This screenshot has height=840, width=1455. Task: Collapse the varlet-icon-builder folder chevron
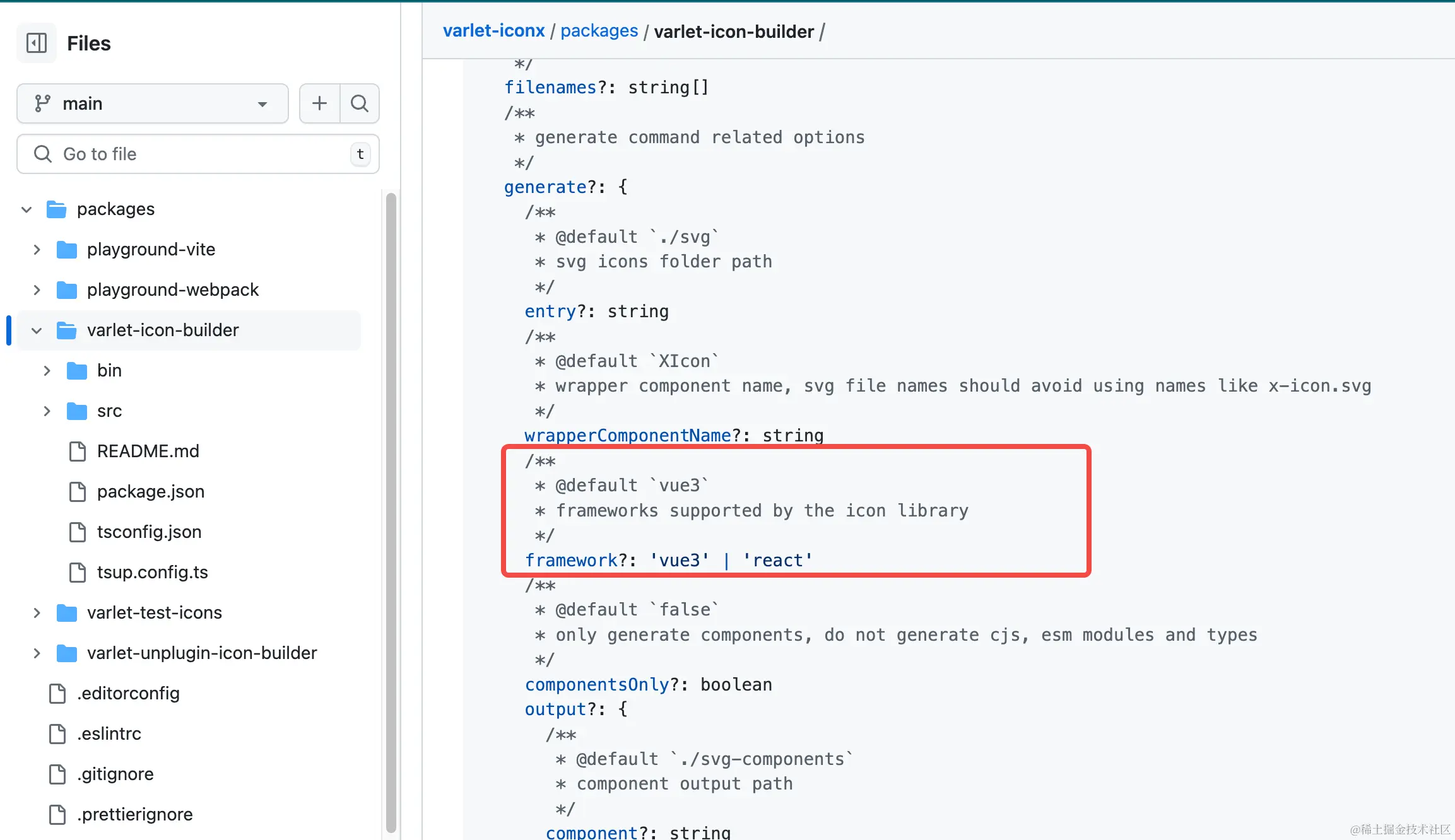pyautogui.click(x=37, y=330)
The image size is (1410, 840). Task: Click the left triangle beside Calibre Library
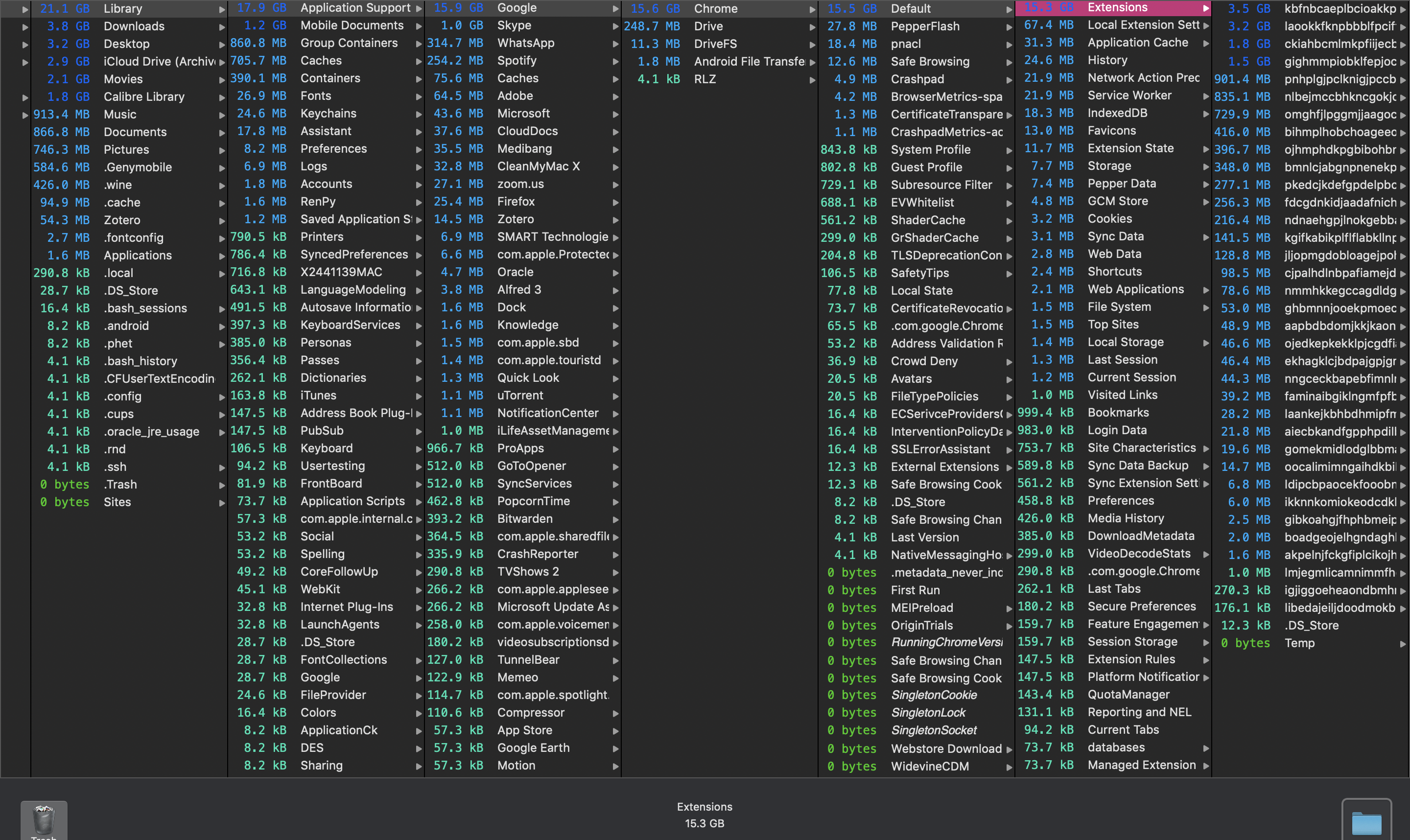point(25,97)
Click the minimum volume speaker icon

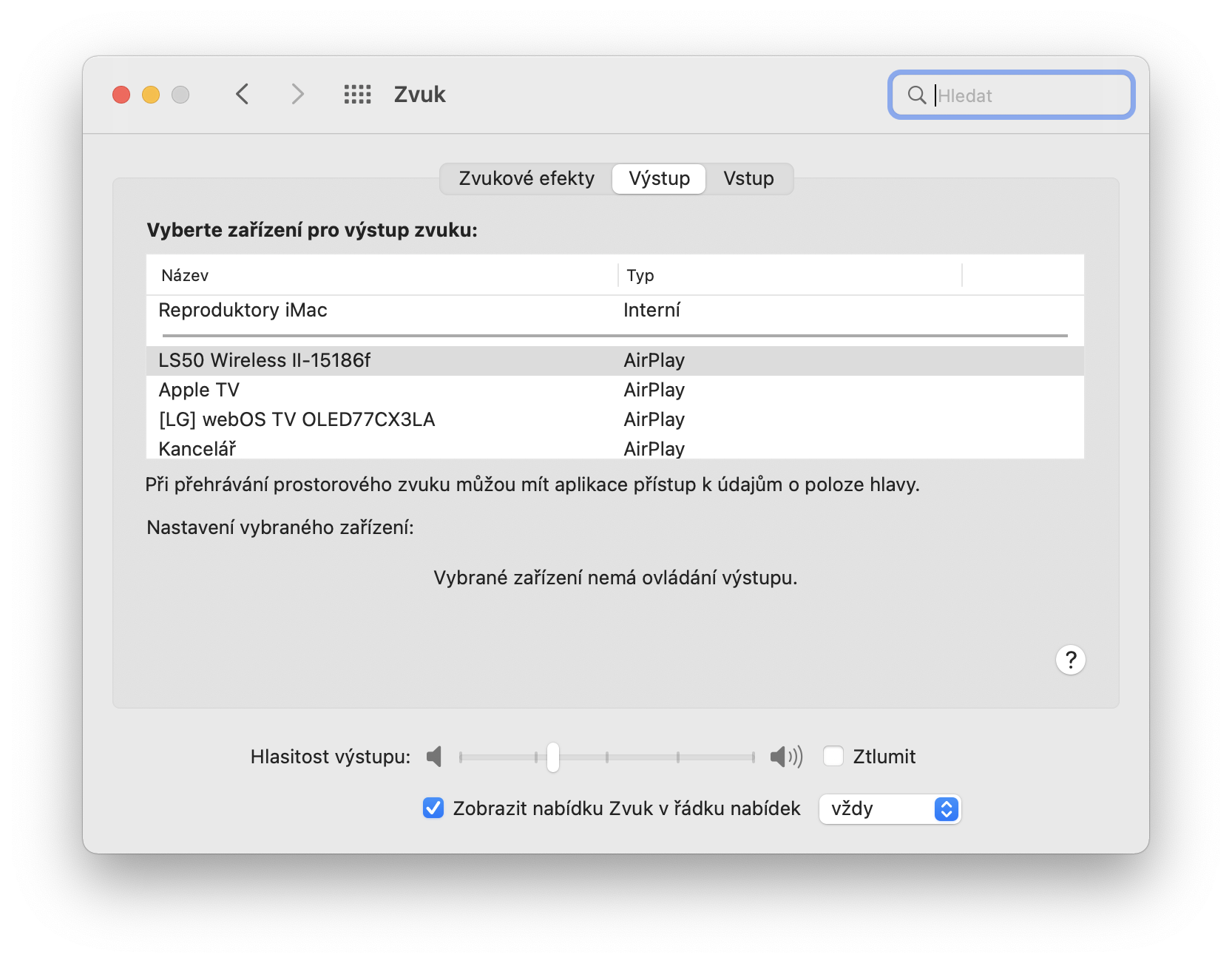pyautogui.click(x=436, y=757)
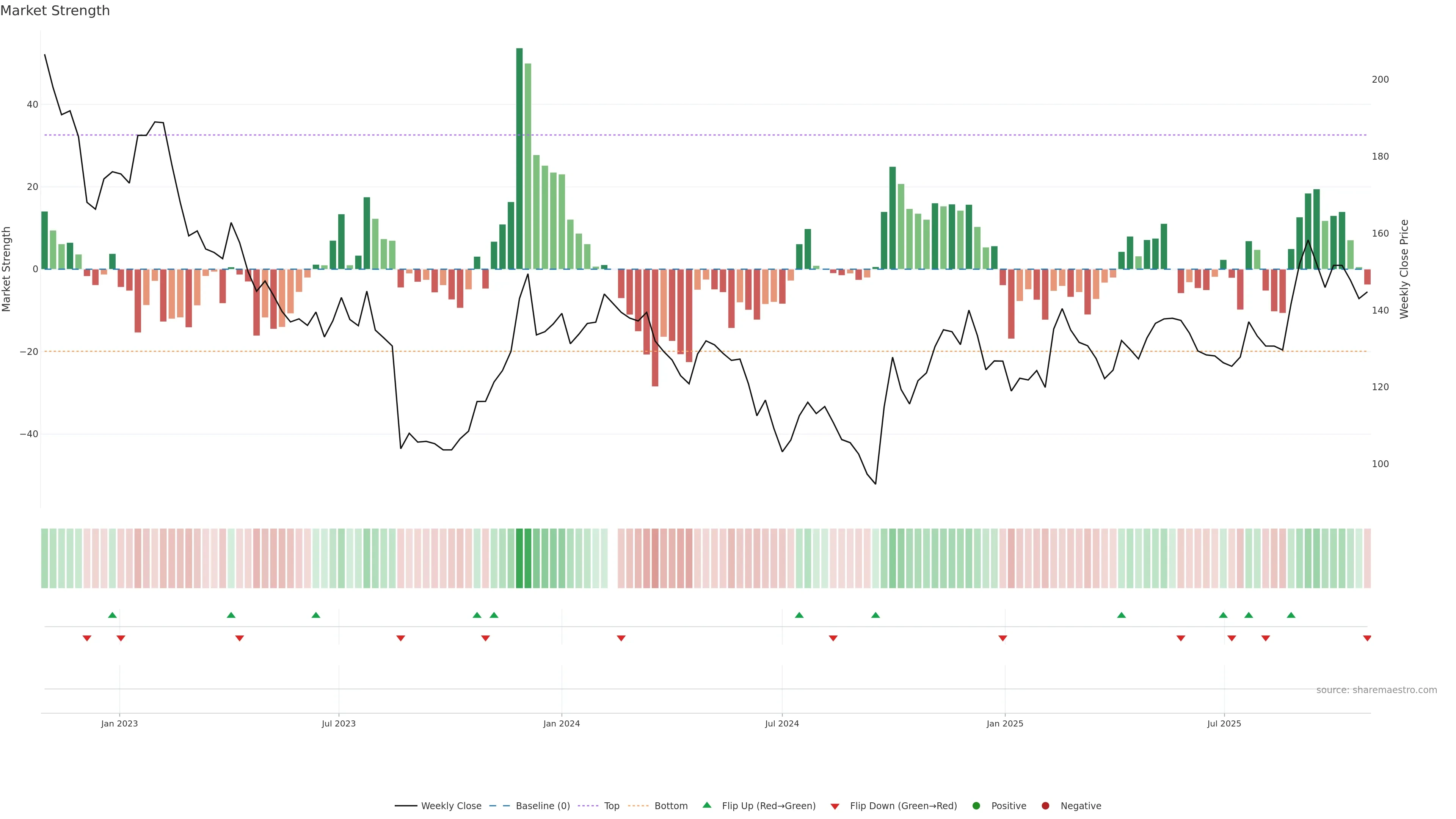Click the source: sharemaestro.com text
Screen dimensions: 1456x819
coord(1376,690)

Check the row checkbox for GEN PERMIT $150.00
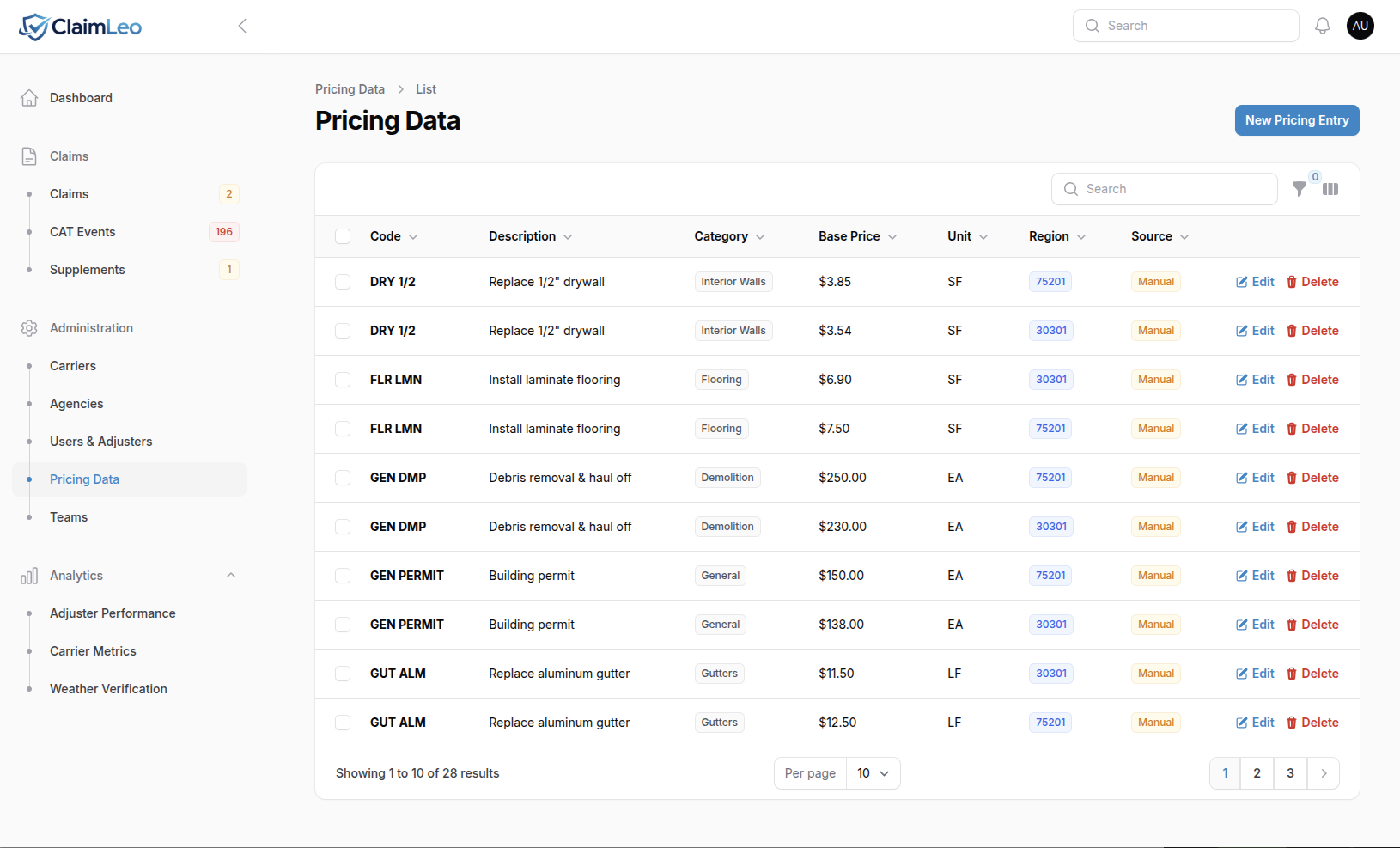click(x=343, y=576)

**Problem details:**
Could you write the entries out again exactly, without their pictures?

**Answer space:**
This screenshot has height=840, width=1455. Task: Collapse the varlet-icon-builder folder chevron
pyautogui.click(x=37, y=330)
The image size is (1410, 840). Task: Click the left triangle beside Calibre Library
point(25,97)
Click the minimum volume speaker icon

pyautogui.click(x=436, y=757)
Click the source: sharemaestro.com text
Screen dimensions: 1456x819
coord(1376,690)

Check the row checkbox for GEN PERMIT $150.00
click(x=343, y=576)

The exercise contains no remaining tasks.